### DATA FOR THIS TASK
*** Begin section ***

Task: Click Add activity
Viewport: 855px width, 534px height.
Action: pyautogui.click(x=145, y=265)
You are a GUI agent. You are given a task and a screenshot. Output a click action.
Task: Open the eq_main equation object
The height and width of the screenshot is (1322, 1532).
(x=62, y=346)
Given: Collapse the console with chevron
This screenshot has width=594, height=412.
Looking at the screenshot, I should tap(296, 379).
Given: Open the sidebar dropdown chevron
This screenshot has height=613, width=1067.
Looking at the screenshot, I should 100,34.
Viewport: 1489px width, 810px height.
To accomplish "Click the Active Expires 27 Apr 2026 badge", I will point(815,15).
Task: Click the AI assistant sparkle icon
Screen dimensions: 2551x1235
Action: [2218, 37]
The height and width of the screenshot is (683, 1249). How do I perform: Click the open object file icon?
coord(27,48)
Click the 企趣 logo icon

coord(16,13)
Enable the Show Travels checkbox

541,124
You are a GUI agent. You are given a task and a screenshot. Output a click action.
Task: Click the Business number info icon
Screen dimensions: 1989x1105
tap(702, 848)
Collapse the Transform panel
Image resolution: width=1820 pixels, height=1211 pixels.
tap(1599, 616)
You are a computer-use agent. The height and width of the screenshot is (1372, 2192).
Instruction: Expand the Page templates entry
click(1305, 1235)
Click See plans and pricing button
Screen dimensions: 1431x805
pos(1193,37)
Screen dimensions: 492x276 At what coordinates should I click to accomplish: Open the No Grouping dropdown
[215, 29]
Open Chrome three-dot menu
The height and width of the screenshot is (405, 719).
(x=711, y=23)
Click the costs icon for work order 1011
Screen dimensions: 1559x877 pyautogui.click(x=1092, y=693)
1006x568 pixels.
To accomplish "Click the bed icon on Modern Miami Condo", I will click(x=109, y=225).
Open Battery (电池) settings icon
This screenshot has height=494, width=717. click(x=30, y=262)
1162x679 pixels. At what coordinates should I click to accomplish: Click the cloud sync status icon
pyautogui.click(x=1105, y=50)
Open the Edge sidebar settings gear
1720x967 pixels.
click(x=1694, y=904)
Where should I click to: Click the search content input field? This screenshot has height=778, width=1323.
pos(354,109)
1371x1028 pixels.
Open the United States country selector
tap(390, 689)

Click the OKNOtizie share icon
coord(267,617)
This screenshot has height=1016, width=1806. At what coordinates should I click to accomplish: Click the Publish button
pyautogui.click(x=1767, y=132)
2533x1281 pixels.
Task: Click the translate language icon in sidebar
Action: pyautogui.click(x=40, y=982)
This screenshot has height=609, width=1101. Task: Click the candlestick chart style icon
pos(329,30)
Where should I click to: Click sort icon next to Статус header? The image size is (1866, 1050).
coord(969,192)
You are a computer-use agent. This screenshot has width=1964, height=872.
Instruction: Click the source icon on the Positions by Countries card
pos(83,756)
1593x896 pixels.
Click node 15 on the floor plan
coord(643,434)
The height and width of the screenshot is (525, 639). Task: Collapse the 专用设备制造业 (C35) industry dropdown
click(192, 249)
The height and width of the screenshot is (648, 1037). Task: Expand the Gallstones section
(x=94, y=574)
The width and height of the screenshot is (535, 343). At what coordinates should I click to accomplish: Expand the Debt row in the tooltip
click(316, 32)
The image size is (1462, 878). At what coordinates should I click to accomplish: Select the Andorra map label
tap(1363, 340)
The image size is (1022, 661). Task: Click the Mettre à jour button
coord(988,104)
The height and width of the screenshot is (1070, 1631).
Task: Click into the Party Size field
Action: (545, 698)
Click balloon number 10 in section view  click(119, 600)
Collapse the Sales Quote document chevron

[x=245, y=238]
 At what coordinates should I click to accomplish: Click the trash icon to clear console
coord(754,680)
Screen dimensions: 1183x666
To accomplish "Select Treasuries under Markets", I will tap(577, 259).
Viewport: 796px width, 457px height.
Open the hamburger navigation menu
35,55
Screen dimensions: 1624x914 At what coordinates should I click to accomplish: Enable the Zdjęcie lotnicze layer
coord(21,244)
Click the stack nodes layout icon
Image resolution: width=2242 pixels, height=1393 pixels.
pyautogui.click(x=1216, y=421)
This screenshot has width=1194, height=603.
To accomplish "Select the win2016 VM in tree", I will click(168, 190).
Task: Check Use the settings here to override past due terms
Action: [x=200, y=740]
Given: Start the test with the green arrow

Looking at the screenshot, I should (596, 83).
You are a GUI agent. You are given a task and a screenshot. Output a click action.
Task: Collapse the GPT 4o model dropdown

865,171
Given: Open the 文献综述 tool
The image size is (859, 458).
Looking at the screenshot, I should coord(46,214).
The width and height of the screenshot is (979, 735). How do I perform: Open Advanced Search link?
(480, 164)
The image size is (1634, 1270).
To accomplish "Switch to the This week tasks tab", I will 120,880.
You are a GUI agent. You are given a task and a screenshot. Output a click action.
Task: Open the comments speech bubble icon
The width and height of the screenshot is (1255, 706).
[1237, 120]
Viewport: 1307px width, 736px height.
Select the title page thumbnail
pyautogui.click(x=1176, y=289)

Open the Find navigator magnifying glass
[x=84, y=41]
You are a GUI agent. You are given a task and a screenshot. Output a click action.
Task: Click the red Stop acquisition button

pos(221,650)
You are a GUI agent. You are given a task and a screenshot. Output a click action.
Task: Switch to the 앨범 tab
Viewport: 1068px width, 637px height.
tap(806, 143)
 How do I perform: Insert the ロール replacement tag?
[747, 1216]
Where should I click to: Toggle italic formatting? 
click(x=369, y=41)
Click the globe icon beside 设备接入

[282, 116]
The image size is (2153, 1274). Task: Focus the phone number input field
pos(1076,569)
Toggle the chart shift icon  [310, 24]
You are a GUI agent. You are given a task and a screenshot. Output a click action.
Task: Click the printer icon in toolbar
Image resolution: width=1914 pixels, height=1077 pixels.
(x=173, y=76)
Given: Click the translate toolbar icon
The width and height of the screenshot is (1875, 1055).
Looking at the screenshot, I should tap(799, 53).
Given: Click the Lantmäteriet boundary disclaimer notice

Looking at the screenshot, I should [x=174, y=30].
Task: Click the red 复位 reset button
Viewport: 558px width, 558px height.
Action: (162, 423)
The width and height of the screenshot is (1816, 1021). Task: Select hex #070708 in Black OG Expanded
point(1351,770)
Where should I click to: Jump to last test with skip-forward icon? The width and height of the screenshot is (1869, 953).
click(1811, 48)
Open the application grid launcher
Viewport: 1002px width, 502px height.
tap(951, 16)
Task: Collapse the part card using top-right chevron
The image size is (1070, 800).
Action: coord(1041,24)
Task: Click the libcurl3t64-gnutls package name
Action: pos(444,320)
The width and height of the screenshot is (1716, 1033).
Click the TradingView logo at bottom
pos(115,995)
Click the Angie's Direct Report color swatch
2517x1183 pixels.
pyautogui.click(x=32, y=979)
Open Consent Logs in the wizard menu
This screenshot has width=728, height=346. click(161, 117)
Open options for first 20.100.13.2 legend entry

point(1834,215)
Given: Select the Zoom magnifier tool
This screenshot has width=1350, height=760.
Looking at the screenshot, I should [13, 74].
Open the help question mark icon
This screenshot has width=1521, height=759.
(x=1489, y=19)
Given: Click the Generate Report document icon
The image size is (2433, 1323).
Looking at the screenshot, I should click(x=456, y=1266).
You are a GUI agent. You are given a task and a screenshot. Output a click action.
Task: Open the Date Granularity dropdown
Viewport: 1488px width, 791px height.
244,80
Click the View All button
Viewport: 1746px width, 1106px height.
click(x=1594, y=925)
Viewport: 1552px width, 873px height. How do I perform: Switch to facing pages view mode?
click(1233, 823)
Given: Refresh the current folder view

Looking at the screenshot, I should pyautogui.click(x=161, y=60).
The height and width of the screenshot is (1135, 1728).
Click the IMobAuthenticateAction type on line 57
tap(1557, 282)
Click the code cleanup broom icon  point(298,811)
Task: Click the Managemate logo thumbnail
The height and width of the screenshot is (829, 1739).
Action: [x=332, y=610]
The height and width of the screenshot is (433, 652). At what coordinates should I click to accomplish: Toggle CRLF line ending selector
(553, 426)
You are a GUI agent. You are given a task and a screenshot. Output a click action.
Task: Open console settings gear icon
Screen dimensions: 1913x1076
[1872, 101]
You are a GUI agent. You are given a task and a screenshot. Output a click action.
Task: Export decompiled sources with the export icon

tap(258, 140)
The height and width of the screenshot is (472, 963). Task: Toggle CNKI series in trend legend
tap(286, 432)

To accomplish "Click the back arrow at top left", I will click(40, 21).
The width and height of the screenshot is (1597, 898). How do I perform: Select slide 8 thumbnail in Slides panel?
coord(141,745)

*** End section ***

### ASSIGNED TASK
Retype word for word the lines running from the line containing "The width and height of the screenshot is (1597, 898)." to the end of the listing, and only those.

### COMPLETED EXERCISE
The width and height of the screenshot is (1597, 898). How do I perform: Select slide 8 thumbnail in Slides panel?
coord(141,745)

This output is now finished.